La que como ha cambiando, es la diputada Beatriz Benavente, ahora plurinominal por el Pri, ya que, como Oficial Mayor de la pasada legislatura, considerada la “peor y más corrupta de la historia” fue verdaderamente cuestionada por sus descarados encubrimientos ante claros actos de abuso y corrupción de los diputados.

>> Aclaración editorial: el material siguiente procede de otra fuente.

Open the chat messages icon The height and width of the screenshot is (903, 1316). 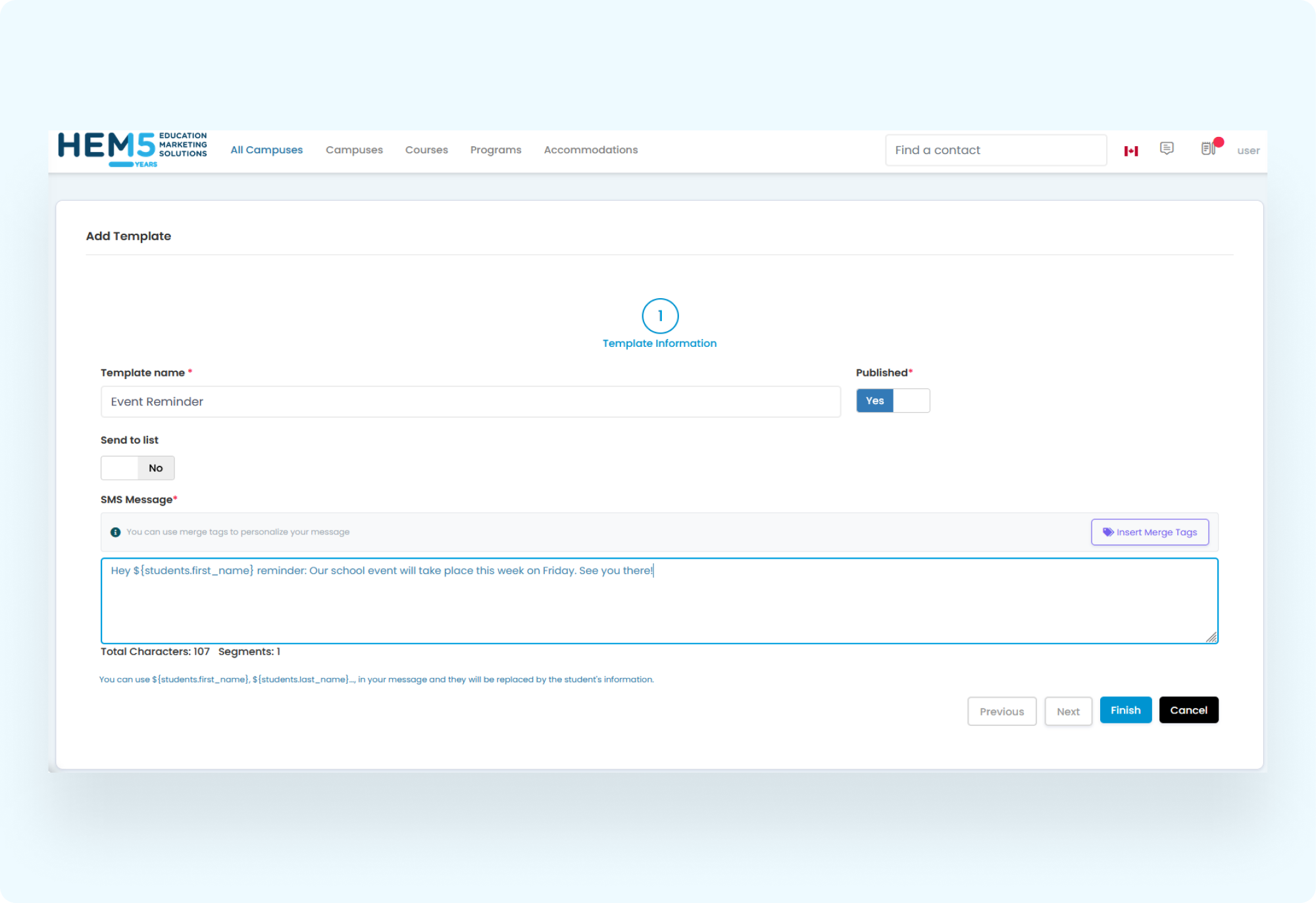(x=1167, y=149)
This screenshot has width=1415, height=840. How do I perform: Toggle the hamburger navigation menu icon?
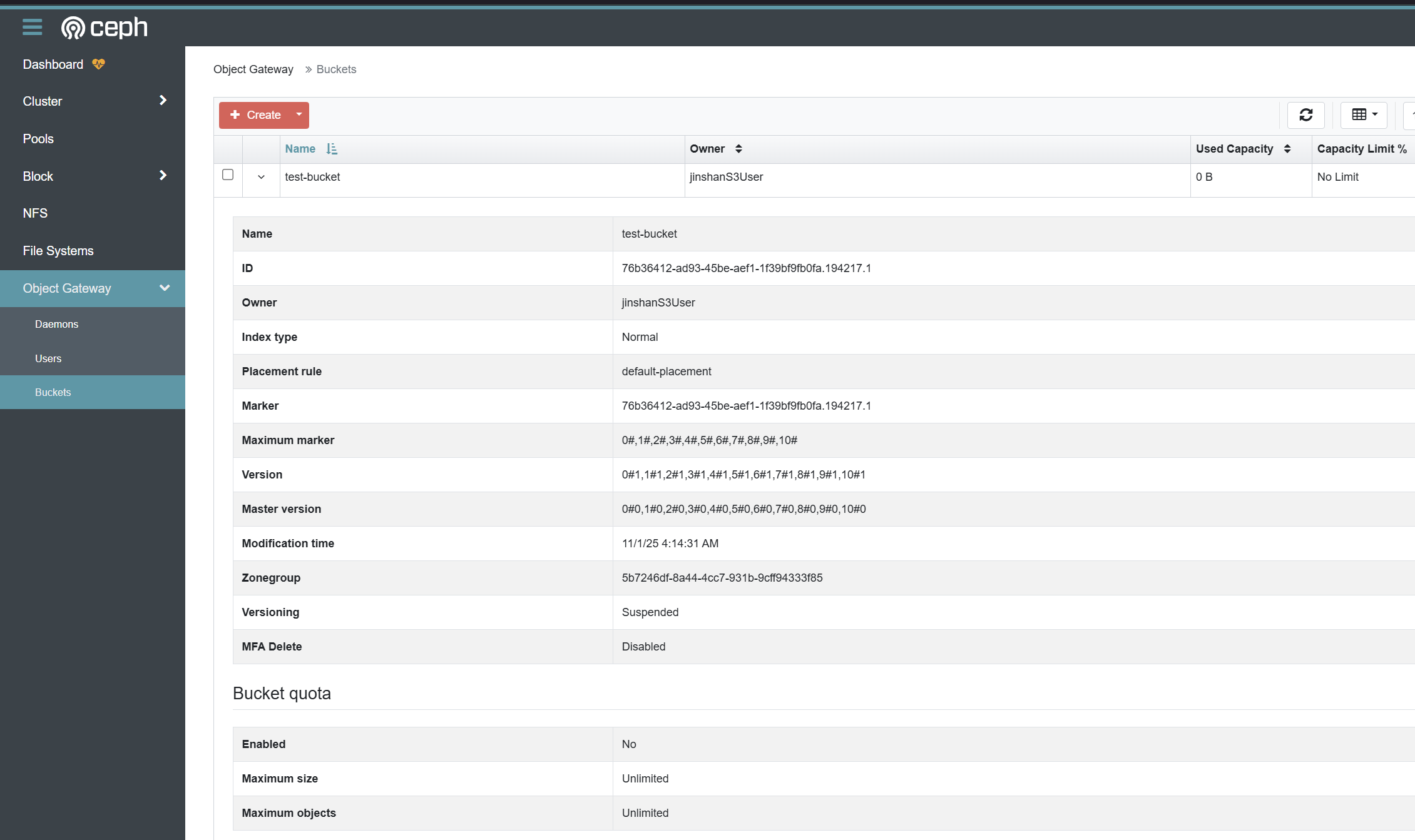click(x=32, y=27)
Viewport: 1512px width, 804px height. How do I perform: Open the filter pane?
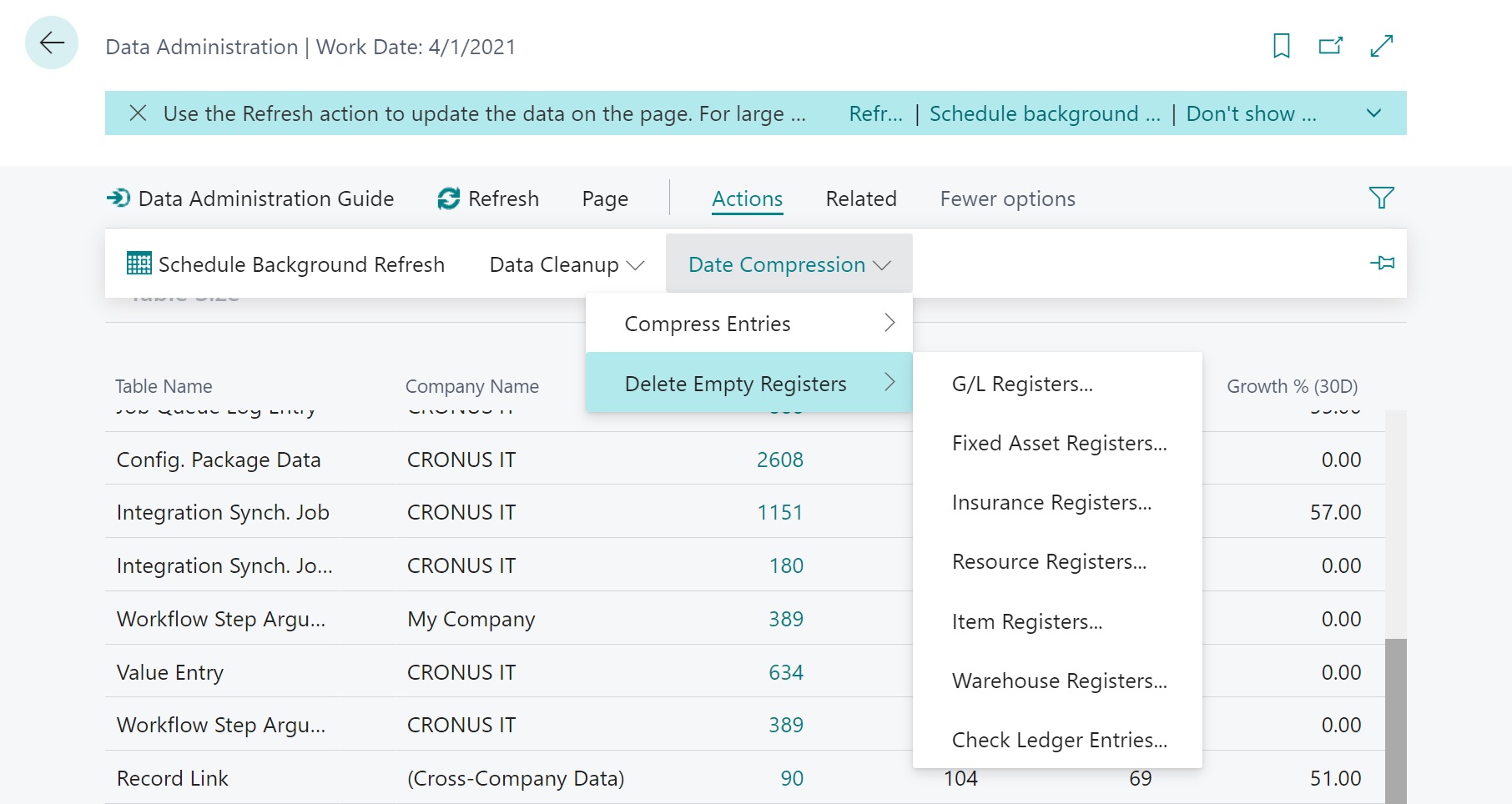point(1381,198)
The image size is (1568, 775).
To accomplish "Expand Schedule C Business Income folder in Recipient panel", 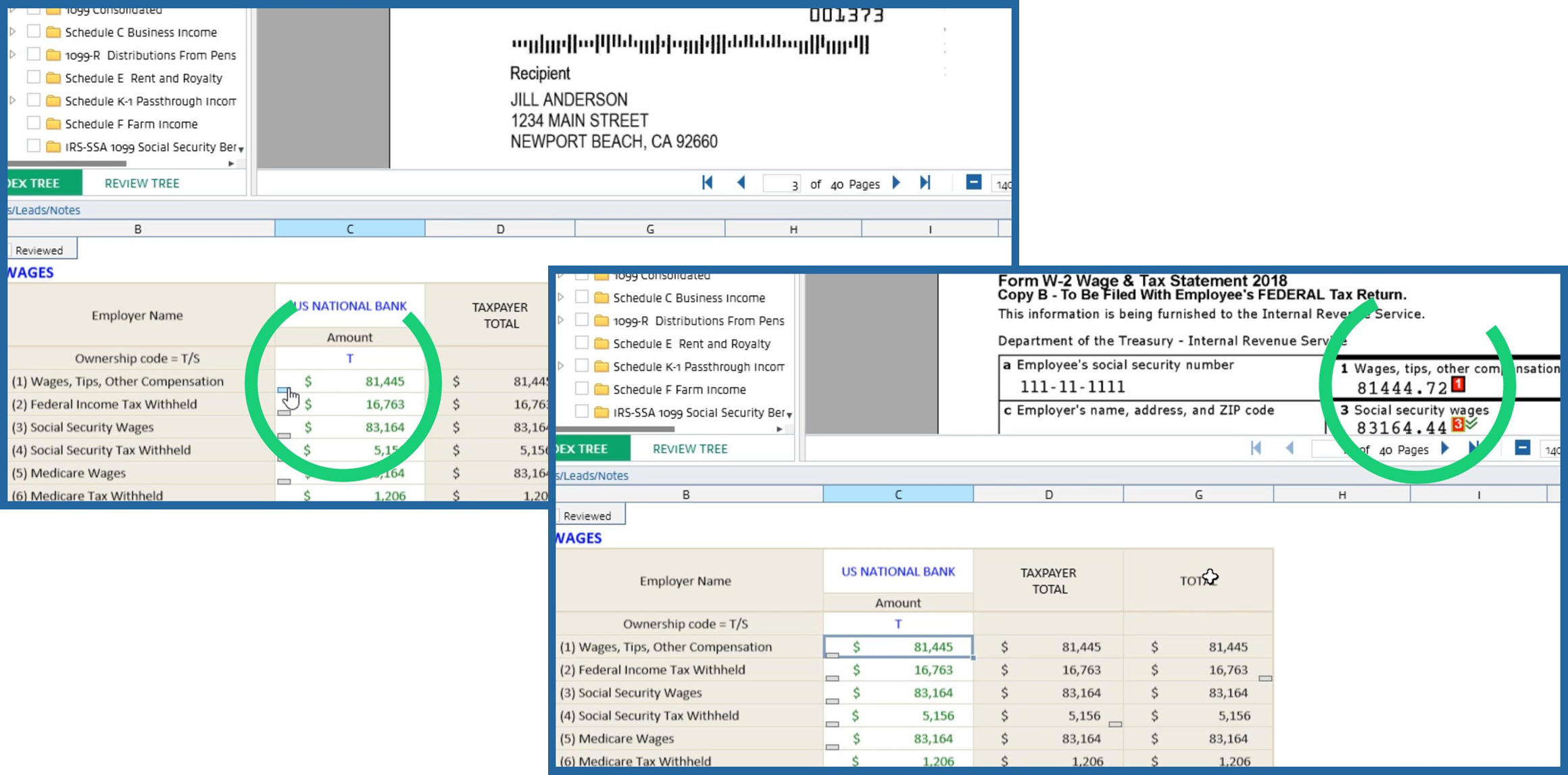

Ahora ya como diputada, “Betty” por estrategia trata de lavar sus culpas y mantiene una actitud crítica y dura, contra lo que antes simplemente solapó. Resulta que nos enteramos que los actuales diputados se despacharon con la cuchara grande y gastaron 400 mil pesos para nuevas laptops. Resulta que la única que se opuso fue ella y dijo que en el Congreso “no existe transparencia, ni eficiencia”. Pero fue más allá al señalar que “esos equipos deben quedar inventariados, con un oficio de resguardo firmado por el diputado o diputada y si ese equipo no llega a aparecer en el proceso de entrega-recepción, su costo debe descontarse al legislador respectivo.

Sin embargo, cuando ella fue Oficial del Congreso, el diputado perredista Sergio Desfassiux, cada dos meses metía una factura de una empresa fantasma de nombre Grupo Gahe de San Luis, donde simulaba adquirir un equipo de cómputo. Resulta que se acabó la legislatura y las supuestas computadoras nunca aparecieron. Beatriz Benavente se hizo de la vista gorda. Hoy existe una denuncia en la Auditoría Superior del Estado en contra de ambos personajes por un presunto fraude.

También como Oficial Mayor puso un sinfín de trabas y obstáculos para entregar información pública que por ley debía ser proporcionada. No cabe duda, que hoy intenta mostrar otro rostro muy diferente y critica lo que ella en su momento hacía.